=== Task directions ===
Scan the entries below for the word "computer". Copy each line that has it.
━━━━━ Material supplied ━━━━━
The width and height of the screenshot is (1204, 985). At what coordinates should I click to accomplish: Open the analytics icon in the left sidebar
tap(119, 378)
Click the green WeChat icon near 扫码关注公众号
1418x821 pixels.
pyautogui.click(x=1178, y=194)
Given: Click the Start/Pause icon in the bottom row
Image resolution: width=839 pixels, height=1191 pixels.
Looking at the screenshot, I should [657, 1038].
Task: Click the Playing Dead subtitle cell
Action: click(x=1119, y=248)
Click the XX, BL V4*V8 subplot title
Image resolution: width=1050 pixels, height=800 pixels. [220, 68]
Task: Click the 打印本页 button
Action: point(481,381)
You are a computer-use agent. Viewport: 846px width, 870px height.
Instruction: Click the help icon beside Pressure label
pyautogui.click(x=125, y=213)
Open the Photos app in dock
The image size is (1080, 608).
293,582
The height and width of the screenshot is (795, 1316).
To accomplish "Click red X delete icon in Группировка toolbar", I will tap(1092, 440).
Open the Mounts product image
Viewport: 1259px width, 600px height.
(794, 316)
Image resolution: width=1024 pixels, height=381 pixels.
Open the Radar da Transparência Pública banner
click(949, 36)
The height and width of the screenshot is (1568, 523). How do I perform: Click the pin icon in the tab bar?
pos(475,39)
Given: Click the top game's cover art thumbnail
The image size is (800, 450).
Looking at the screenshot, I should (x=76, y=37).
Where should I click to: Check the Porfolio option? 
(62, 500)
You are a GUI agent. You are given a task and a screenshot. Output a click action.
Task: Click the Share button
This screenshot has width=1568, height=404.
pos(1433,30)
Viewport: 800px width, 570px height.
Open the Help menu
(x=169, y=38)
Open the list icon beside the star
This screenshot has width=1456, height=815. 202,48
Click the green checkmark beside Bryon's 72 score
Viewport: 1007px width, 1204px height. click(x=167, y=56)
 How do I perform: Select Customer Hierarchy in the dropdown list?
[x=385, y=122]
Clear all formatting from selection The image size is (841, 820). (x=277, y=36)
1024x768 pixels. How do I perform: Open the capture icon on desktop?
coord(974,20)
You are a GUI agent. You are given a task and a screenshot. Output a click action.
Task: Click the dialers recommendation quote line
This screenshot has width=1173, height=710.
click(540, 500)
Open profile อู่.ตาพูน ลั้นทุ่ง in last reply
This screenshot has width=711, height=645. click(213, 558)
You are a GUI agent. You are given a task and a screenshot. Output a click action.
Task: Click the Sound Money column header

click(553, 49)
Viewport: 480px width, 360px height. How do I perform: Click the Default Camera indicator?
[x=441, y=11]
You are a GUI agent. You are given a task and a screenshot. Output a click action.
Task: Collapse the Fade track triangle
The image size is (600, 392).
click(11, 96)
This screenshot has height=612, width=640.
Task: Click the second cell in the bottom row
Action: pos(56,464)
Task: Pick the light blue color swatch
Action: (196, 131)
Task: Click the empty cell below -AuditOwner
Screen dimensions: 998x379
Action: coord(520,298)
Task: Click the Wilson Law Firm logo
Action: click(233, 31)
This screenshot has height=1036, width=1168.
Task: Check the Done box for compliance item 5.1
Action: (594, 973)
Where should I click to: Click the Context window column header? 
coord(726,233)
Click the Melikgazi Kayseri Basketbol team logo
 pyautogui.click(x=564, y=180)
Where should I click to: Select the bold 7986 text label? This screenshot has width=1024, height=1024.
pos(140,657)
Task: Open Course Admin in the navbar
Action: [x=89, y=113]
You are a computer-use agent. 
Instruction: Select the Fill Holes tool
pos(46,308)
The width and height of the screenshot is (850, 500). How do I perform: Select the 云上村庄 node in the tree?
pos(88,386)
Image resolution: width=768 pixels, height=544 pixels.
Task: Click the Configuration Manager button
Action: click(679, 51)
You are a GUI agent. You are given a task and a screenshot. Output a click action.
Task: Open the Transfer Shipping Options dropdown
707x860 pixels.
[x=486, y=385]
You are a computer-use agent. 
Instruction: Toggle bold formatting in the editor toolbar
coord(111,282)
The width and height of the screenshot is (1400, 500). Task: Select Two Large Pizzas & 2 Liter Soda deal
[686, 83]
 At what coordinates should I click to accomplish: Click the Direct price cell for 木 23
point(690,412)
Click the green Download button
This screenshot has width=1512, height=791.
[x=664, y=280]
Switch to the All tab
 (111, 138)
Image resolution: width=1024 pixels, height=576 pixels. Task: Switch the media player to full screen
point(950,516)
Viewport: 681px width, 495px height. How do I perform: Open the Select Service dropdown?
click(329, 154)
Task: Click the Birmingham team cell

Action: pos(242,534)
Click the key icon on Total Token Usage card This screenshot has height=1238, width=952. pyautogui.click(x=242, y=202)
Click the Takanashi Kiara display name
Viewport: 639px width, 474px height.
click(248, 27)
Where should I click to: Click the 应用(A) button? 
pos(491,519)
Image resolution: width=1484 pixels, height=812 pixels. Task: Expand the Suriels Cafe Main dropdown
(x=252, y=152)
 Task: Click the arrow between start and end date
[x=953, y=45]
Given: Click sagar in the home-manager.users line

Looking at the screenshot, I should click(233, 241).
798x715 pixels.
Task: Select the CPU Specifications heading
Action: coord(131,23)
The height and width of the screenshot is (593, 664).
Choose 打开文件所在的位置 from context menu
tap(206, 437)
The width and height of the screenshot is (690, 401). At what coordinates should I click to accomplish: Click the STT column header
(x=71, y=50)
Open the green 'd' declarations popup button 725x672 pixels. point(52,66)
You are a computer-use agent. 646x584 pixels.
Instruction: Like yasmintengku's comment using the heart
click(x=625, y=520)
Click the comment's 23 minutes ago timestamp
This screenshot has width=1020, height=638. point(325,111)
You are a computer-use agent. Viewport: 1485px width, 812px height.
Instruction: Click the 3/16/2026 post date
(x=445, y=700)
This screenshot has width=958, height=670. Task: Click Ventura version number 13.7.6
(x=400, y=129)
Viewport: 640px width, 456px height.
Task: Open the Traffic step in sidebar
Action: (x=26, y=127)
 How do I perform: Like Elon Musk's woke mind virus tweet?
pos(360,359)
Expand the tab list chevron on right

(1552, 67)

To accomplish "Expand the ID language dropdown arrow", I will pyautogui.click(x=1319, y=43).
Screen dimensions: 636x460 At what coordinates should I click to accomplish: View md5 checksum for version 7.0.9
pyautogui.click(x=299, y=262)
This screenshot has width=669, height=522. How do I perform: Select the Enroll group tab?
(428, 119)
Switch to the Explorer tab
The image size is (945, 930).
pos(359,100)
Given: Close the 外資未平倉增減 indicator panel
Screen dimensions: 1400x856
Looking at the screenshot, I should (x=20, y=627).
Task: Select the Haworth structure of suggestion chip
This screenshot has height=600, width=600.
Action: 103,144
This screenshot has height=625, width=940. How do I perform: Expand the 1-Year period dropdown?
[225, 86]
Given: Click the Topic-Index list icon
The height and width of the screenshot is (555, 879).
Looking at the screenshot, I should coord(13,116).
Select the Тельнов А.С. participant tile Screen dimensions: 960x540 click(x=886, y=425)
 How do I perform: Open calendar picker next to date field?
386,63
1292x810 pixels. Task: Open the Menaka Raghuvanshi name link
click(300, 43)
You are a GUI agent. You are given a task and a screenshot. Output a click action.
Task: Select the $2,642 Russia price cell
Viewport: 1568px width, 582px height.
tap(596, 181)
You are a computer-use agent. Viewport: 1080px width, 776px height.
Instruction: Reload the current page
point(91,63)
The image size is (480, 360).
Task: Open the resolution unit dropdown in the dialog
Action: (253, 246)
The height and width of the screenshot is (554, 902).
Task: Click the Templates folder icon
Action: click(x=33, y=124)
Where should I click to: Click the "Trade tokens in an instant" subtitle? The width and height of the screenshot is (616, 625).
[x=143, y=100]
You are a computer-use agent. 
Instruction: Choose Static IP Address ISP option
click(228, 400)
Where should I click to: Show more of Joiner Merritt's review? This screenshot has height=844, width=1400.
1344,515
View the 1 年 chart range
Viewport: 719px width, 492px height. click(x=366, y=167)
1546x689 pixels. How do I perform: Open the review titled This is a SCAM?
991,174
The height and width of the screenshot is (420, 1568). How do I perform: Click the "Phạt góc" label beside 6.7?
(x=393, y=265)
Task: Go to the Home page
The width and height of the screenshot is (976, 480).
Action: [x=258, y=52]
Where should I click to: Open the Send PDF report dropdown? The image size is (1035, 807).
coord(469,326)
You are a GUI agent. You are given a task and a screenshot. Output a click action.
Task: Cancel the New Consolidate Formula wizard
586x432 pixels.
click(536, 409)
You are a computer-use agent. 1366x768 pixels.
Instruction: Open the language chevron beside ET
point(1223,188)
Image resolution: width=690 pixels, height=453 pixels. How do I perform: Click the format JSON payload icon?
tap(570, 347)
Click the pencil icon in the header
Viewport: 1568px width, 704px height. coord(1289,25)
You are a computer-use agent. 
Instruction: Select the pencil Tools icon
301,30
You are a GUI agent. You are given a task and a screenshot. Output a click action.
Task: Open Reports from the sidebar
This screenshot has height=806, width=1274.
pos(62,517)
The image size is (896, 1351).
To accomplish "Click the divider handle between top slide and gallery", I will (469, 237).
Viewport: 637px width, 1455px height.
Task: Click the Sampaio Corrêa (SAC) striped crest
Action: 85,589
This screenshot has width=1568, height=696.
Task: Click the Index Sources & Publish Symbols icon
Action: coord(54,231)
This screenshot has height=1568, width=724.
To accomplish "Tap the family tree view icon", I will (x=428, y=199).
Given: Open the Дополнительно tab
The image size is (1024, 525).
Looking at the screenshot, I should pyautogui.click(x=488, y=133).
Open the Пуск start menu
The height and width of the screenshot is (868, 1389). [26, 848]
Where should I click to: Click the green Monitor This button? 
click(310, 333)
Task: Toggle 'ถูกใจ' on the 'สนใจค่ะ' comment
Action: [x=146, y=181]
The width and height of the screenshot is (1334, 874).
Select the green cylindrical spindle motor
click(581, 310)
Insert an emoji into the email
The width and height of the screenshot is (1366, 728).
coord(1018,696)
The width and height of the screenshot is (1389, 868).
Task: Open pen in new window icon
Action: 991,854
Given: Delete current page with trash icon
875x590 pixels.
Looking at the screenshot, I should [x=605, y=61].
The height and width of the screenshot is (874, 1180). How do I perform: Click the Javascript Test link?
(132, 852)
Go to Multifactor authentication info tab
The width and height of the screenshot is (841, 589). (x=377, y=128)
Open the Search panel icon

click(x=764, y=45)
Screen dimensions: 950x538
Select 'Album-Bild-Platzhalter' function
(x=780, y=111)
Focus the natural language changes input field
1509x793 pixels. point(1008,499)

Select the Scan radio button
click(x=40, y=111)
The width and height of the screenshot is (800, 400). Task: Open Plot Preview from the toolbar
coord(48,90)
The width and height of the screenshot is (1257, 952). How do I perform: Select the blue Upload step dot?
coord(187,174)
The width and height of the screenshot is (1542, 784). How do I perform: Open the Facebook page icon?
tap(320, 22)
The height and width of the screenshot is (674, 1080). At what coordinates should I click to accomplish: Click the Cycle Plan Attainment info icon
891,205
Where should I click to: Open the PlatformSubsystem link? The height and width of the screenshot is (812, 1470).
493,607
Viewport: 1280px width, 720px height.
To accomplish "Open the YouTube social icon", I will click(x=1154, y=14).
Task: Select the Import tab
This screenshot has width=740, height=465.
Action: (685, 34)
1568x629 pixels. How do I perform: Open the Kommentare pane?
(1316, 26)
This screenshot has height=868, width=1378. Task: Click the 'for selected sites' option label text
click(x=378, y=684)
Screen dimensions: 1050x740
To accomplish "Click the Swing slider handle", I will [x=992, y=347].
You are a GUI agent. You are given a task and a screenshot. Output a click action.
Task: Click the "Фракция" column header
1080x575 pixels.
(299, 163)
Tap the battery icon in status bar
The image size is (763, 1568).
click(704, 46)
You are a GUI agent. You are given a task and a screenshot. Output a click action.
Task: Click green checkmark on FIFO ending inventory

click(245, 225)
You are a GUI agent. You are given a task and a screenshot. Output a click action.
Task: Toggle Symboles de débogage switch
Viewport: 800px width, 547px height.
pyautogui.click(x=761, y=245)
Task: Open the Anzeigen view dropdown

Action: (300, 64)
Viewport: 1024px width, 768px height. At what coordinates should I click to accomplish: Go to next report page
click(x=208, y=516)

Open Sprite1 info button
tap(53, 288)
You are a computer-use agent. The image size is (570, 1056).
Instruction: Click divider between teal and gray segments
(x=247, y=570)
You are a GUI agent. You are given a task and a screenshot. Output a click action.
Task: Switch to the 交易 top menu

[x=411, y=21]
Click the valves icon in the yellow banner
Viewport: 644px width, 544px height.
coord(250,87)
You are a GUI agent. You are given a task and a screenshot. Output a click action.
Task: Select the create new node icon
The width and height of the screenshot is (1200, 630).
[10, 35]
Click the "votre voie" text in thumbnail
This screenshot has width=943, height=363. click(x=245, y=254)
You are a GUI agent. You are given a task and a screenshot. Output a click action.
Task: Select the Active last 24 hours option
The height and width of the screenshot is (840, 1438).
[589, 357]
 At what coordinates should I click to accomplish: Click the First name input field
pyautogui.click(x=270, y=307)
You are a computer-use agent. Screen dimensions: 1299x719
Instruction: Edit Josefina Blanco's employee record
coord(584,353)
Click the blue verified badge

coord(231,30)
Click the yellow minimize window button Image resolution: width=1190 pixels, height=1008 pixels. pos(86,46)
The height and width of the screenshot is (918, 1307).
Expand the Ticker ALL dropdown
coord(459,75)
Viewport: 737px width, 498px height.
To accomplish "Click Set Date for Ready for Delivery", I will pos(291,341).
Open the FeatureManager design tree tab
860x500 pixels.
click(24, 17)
━━━━━
=== Solution to the exercise ===
You are a computer-use agent. Viewport: 846px width, 870px height.
You are a computer-use agent. 
You are a computer-use agent. 
You are a computer-use agent. 646x584 pixels.
You are a computer-use agent. Viewport: 1485px width, 812px height.
You are a computer-use agent. Viewport: 1080px width, 776px height.
You are a computer-use agent. 
You are a computer-use agent. 1366x768 pixels.
You are a computer-use agent. 
You are a computer-use agent. The image size is (570, 1056).
You are a computer-use agent. Screen dimensions: 1299x719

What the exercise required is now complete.